An OpenAPI document states, formally: every path, every method, every parameter with its type and whether it is required, every request and response body shape, every status code.

openapi: 3.0.0
info:
  title: Orders API
  version: 1.0.0
paths:
  /orders/{id}:
    get:
      summary: Fetch a single order
      parameters:
        - name: id
          in: path
          required: true
          schema: { type: string }
      responses:
        '200':
          description: The order
          content:
            application/json:
              schema:
                type: object
                properties:
                  id:     { type: string }
                  total:  { type: number }
                  status: { type: string }
        '404':
          description: No order with that id

That is dense, but notice what it is: a single, unambiguous source of truth for one endpoint. There is no room for "I think it returns a string?" — the contract is written down in a form that cannot be vague.

What the OpenAPI document buys you

A description format would be a chore if it were only a description. OpenAPI is worth the effort because that one document feeds a whole set of tools — you write the contract once and get many things from it.

Interactive documentation, generated. Tools like Swagger UI and Redoc turn the document into a browsable API reference — every endpoint listed, every shape shown, often with a "try it" button that makes real calls. You maintain the spec; the documentation site regenerates itself. No hand-written API docs to drift.

Client SDKs, generated.
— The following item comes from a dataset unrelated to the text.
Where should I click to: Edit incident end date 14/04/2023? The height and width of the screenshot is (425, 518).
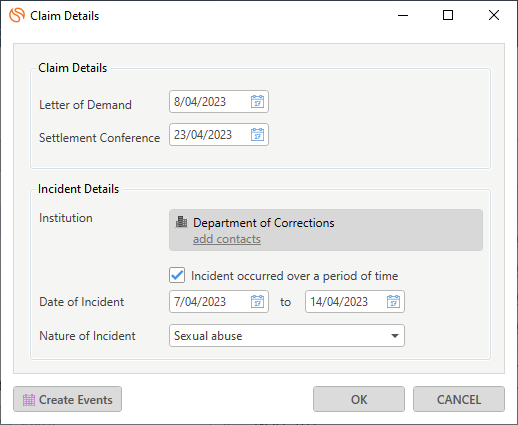pyautogui.click(x=345, y=302)
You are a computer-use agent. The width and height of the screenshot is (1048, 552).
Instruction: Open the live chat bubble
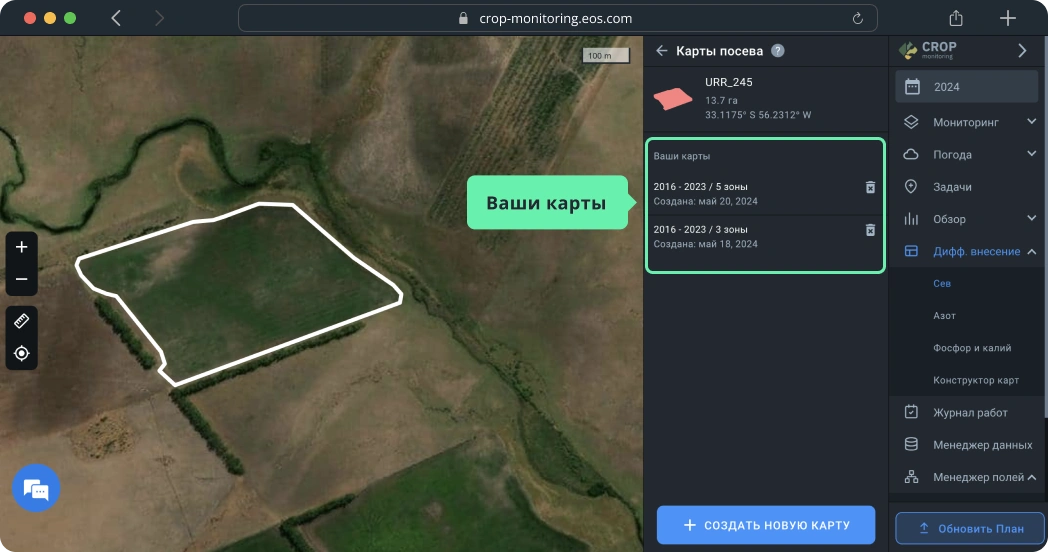[x=36, y=489]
A generator can read the document and emit a typed client library — in TypeScript, Python, Go, whatever — so a consumer of your API gets real functions and real types instead of hand-rolling HTTP calls and guessing at JSON shapes.

Server stubs and request validation. The document can scaffold server-side route definitions, and — more usefully day to day — validate incoming requests against the spec automatically: a request that does not match the declared shape is rejected before your handler ever runs.

Contract testing. Because the document is a precise contract, you can test that your running API actually conforms to it — catching the moment code and contract drift apart.

There is a genuine choice in how the document and the code relate, and it is worth deciding deliberately:

Spec-first — write the OpenAPI document before the code. The spec is the design artifact and the agreed contract; the implementation is built to satisfy it. This is strong when multiple teams or external partners need to agree on the API before anyone builds it — frontend and backend can work in parallel against a contract both signed off.

Code-first — write the code, annotate it, and generate the OpenAPI document from those annotations. The document stays in lockstep with the code because it is produced from it. This is convenient for a single team moving fast on an API they fully control.

Neither is universally right. The failure mode to avoid is neither — an API with no machine-readable description at all, documented in prose that quietly goes stale, where every consumer learns the API by trial, error, and asking in chat.

A closing note on proportion, because OpenAPI is not free. A formal OpenAPI document is clearly worth it for a public API, an API consumed by partners or other teams, or any API stable and important enough that a precise contract prevents real misunderstanding. It is reasonable to skip for a tiny internal API consumed only by one frontend the same team owns, or a throwaway prototype — there, the ceremony can cost more than the drift it prevents. As with the rest of this module: match the rigor to the stakes. A widely-consumed API deserves both halves of good citizenship — webhooks done safely so it pushes events well, and OpenAPI so it describes itself honestly. That is what makes an API something other people are glad to build on. This closes the integration topics; the next modules move into operating an API at scale.